The world car companies have decided to close ranks and add car servicing to the profit chain that surrounds the auto industry. No longer will they provide independent mechanics with the critical technical information necessary to understand the modern automobile engine and the vital software that enables a servicing mechanic's computer to "talk "to the onboard computer in the car will only be available to mechanics in the dealer network.
The car manufacturers claim that the technical aspects of their engines have progressed far beyond the ability of independents to service them and they insist that this complexity needs the "factory trained "skills that will only be available in future to those dealers licensed to provide them. It also forces the "closed shop " aspect on car owners and herds them into dealer's workshops - where price charged on work performed will not be subjected to competition.
It is true that cars have become "computers on wheels " and this move seems to be aimed squarely as the small mechanic who in a previous era ran the workshop attached to most petrol stations.
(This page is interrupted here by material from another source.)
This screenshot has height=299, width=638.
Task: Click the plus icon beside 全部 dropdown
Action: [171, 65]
Those were the days when the local "service station "not only provided fuel, oil, water and air, but could fix a flat tyre, do a "grease and lube "service - and often at a rate far lower than charged by a big city car dealer's workshop.
Today, those facilities no longer exist. The "service station "has morphed into a seven eleven convenience store - that also sells petrol - and nothing else even remotely involved with the car. Mechanical repairs outside the ranks of the car dealerships have evolved into a much smaller number of well equipped - and technically trained - mechanics who have invested a lot of money into the equipment needed to service and repair the car engine of today. They are not "cheap " - but they usually shade the prices charged in the big dealer workshops.
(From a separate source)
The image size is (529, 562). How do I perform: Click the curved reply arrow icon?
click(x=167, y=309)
These mechanics get their skills from the TAFE network and many served their apprenticeship in a car dealers workshop. Many car owners have a favourite mechanic and leave the care of their car entirely in that persons hands. This seems to be an attempt to force motorists to comply with the wishes of the car industry in adding servicing to the "after sales "profitability already enjoyed in artificially high prices charged for "genuine "spare parts and accessories. Profits are to be made corralling car owners into workshops which will only fit these overpriced replacements and ignore the generic equivalents - which sell at a fraction of what the car makers charge.
This move is a game changer. Competition has shaved the profit margins that car manufacturers once enjoyed and they are now turning to the profitability chain that exists over the lifetime of the product they produce. Our laws enable a licensed motor mechanic to provide service without voiding warranties - and the car manufacturers see withholding enabling information as a way to end that. It is an end run to put the independent industry out of business - and reap the rewards from virtually making car service and repairs a controlled monopoly.
This will probably end up in the courts. Arbitrarily withdrawing information and the software necessary to run computers and making that only available to in-house technicians could be seen as a restriction of trade - and deemed illegal. It seems certain that the vast number of independents who make their living servicing cars will try and protect their industry.
For the ordinary motorist, the cost of running a car is in the hands of the judiciary - who decide these things !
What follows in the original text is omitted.